Straight off the couch?
“Well, if you’re talking straight off the couch then frankly it’s likely to get a bit messy,” admits Declan Ryan, the Meet and Train group’s coach at Dundrum South Dublin Athletics Club (DSD) who will host its second annual marathon seminar at Ballinteer Community School this evening.
“But anyone who has been out three or four times a week in the past few months, doing three or four miles during the week and then four or five at weekends; they should be able to pretty comfortably take on a marathon and really be looking at running it all.
“Most people who start the marathon will have been training from before now,” he says, “but there’ll probably be 1,000 or so who have either come late to the whole thing or haven’t trained properly and a lot of them will finish. They just have to appreciate what they’re getting themselves into.”
That, of course, is the point of this evening’s event which will provide those planning their first assault on the distance with the sort of information on training, nutrition and injury prevention that most local clubs will also willingly offer newcomers on an ongoing basis these days.
In addition to Ryan, speakers include national marathon champion Maria McCambridge, Olwyn Dunne (herself a title holder over 50km just five years after taking up running at the age of 42), Annette Kehoe, a first timer in 2011 who takes would-be debutantes through what they might expect, and national masters cross-country champion Peter Mathews, who focuses on strength and conditioning.
Training plans will be among the topics discussed and such advice is usually welcome for first timers if only because there is so much out there. Apps have added still further to the options over the past few years but there are some tried and tested sources from longer established sources.

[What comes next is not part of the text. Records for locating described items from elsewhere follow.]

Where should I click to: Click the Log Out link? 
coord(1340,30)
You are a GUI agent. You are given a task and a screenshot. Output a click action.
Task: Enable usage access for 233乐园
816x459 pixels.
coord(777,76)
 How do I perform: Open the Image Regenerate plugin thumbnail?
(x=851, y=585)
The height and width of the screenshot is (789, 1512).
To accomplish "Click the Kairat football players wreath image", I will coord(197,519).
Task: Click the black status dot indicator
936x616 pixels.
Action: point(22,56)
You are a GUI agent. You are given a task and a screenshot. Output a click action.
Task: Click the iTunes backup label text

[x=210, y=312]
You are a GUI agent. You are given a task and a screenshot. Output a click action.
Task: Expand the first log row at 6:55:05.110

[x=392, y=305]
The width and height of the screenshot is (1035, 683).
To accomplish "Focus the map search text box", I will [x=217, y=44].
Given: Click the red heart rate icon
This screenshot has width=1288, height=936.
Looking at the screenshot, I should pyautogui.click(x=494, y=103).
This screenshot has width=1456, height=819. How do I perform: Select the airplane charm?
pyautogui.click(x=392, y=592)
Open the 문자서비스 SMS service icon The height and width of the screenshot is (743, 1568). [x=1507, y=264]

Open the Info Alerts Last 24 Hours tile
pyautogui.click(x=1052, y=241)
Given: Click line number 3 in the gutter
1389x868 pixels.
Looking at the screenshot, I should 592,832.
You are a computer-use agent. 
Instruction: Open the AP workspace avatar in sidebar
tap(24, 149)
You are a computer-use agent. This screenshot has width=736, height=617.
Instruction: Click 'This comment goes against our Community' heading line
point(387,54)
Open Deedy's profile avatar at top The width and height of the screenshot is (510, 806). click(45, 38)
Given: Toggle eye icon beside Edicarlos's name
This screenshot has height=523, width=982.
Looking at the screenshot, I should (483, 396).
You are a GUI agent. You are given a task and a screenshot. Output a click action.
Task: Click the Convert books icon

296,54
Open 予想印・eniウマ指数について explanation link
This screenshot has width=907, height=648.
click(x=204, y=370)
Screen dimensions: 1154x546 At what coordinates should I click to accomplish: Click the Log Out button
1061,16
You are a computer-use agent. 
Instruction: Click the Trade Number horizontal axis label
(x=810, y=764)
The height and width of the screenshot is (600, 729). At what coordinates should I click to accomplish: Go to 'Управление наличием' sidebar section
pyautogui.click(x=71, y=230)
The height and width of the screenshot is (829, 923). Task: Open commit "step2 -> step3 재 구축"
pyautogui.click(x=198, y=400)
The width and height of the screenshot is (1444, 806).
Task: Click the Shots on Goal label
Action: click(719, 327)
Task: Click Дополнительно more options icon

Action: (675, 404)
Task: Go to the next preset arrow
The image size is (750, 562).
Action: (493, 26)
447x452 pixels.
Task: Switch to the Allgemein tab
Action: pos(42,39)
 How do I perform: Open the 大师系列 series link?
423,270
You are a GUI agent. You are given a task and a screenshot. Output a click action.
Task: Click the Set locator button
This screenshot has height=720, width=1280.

David Carrie’s plans for Irish Runner magazine are well regarded and the Dunleer-based coach will get about 100 hopefuls successfully over the line this year. That said, his plan for novices stretches over 22 weeks so that, even if week one involves only six miles completed over five runs, this week’s schedule of up to 16 miles would be a little daunting for anyone starting from scratch.
Now 82, long-time Runner’s World contributor Hal Higdon has certainly had his share of disciples. As it happens, today might be considered day one of his classic 18-week plan if you’re applying it to Dublin.
Week one, however, involves three three-mile runs, a six-mile one this weekend and an hour’s cross training somewhere along the line; slightly more demanding stuff than some of the other options.
There are quite a few billing themselves as 16-week plans, though, including one developed at Iowa University in the 1980s, tweaked ever since and published as The Non-Runner’s Marathon Trainer by David A Whitsett, Forrest A Dolgener and Tanjala Mabon Kole.
Like Tere Stouffer Drenth’s in Marathon Running for Dummies, it presupposes an ability to run for three miles or roughly half an hour and spells out a preliminary six-week programme to get that far if you can’t. Once you can, though, it makes particularly encouraging claims about your chances of completing the distance come race day.
The official Dublin marathon website also provides 16-week plans, starting around the first week of July, which again look manageable enough if you’re sure of your health (check with a doctor if you’re not) and you’re not too hung up on your finishing time. Clearly the demands will vary with targets between four hours and eight and the most sensible starting point is simply to target getting through in one piece.
Deenihan, by the way, did just that in marathon number one with, as he puts it, just a few weeks’ training under his belt. For what it’s worth, though, he started training for number two the January before the marathon.